The Parliament on 22 March 2003 enacted the Election Laws (Amendment) Act, 2003 and Conduct of Elections (Amendment) Rules, 2003 which came into force with effect from 22 September 2003. By these amendments in the Act and Rules, those service voters belonging to the Armed Forces and members belonging to a Force to which provisions of the Army Act applies, have been provided the facility to opt to vote through proxy. Such service voter who opt to vote through proxy have to appoint a proxy in a prescribed format and intimate the Returning Officer of the constituency.
The Election and Other Related Laws (Amendment) Act, 2003 (46 of 2003) was enacted in 11 September 2003. By this amendment, new Section 29B and 29C were inserted in the Principal Act providing for contribution by any person or company other than a Government company to political parties, subject to the condition that any contribution in excess of Rs.20,000 shall be reported to the Election Commission for any claim for Tax relief under the Income Tax Act, 1961. The Act also inserted Part A (Section 78A and 78B) regarding supply of copies of electoral rolls and certain other items to candidates of recognised political parties. This Act also amended Section 77(1) regarding maintenance of election expenses by candidates whereby expenditure incurred by specified number of 'leaders' of a political party on account of travel by air or by any other means of transport for propagating programme of the political party alone shall be exempted from being included in the account of election expenses incurred by the candidate in connection with the election.
The Parliament on 1 January 2004 enacted the Delimitation (Amendment) Act, 2003 whereby Section 4 of the Principal Act was amended to provide that the Delimitation will be held on the basis of the 2001 Census figures.
The Parliament on 28 August 2003 enacted the Representation of the People (Amendment) Act, 2003 whereby open ballot system was introduced at elections to the Council of States. In this system an elector who belongs to a political party is required to show the ballot paper after marking his vote to an authorised agent of that political party. The requirement that a candidate contesting an election to the Council of States from a particular State should be an elector in that particular State was also dispensed with.

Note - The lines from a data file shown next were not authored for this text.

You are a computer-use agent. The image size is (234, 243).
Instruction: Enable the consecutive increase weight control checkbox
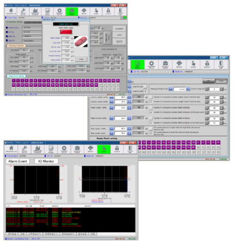[151, 97]
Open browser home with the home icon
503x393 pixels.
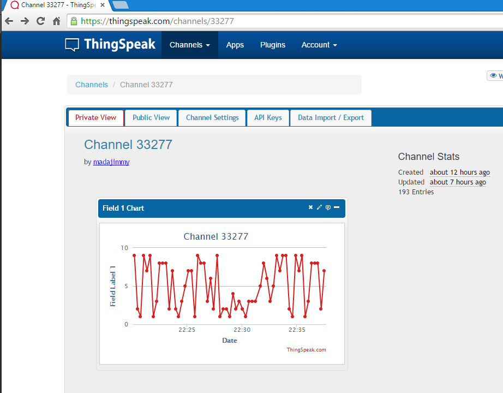click(56, 21)

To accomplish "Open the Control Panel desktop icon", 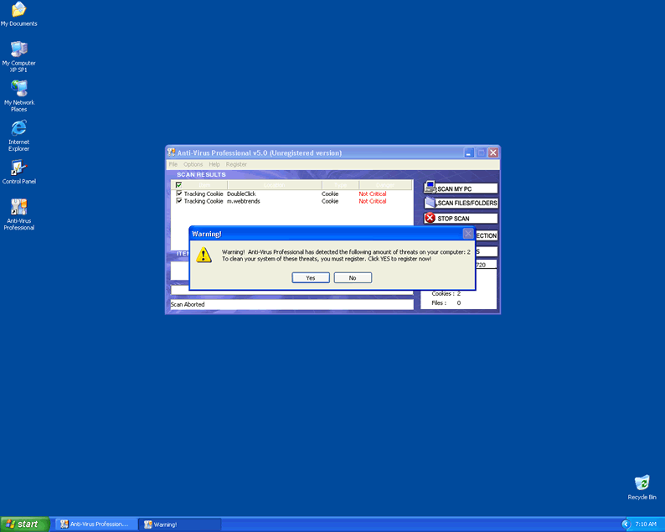I will click(x=18, y=168).
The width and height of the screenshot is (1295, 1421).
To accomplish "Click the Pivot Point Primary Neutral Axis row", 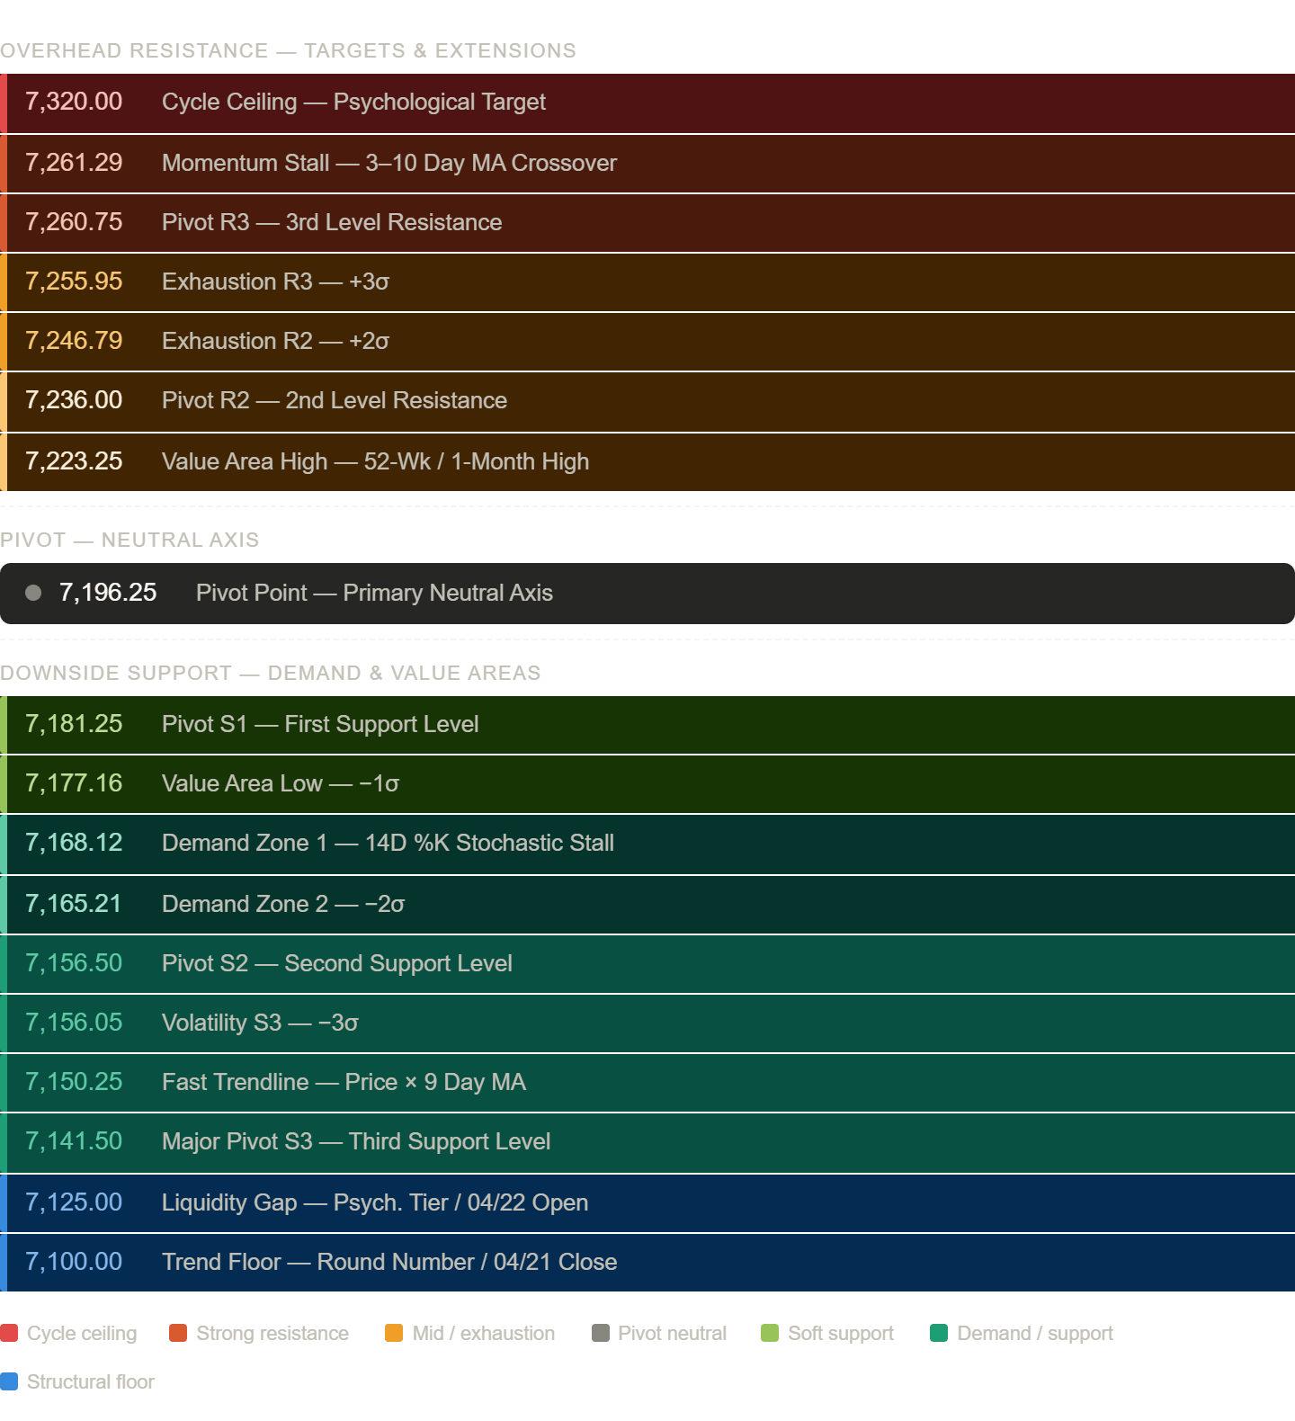I will 648,593.
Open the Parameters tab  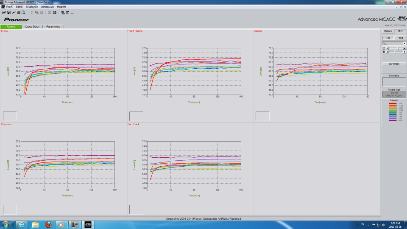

In C.W.P. No. 4912 of 1998 (Kushra Bharat Vs. Union of India and Others), the Delhi High Court directed that information relating to government dues owed by candidates to the departments dealing with Government accommodation, electricity, water, telephone and transport (including aircrafts and helicopters) and any other dues should be furnished by the candidates and this information should be published by the election authorities under the Commission in at least two newspapers having local circulation, for information of electors. Accordingly, the Commission modified items 3(a)(iii) of the format of the affidavit prescribed vide its order dated 27 March 2003 relating to right to information of electors regarding the background of candidates and also issued necessary directions to the District Election Officers regarding publication of the information furnished by the candidates in the newspapers as directed by the Delhi High Court.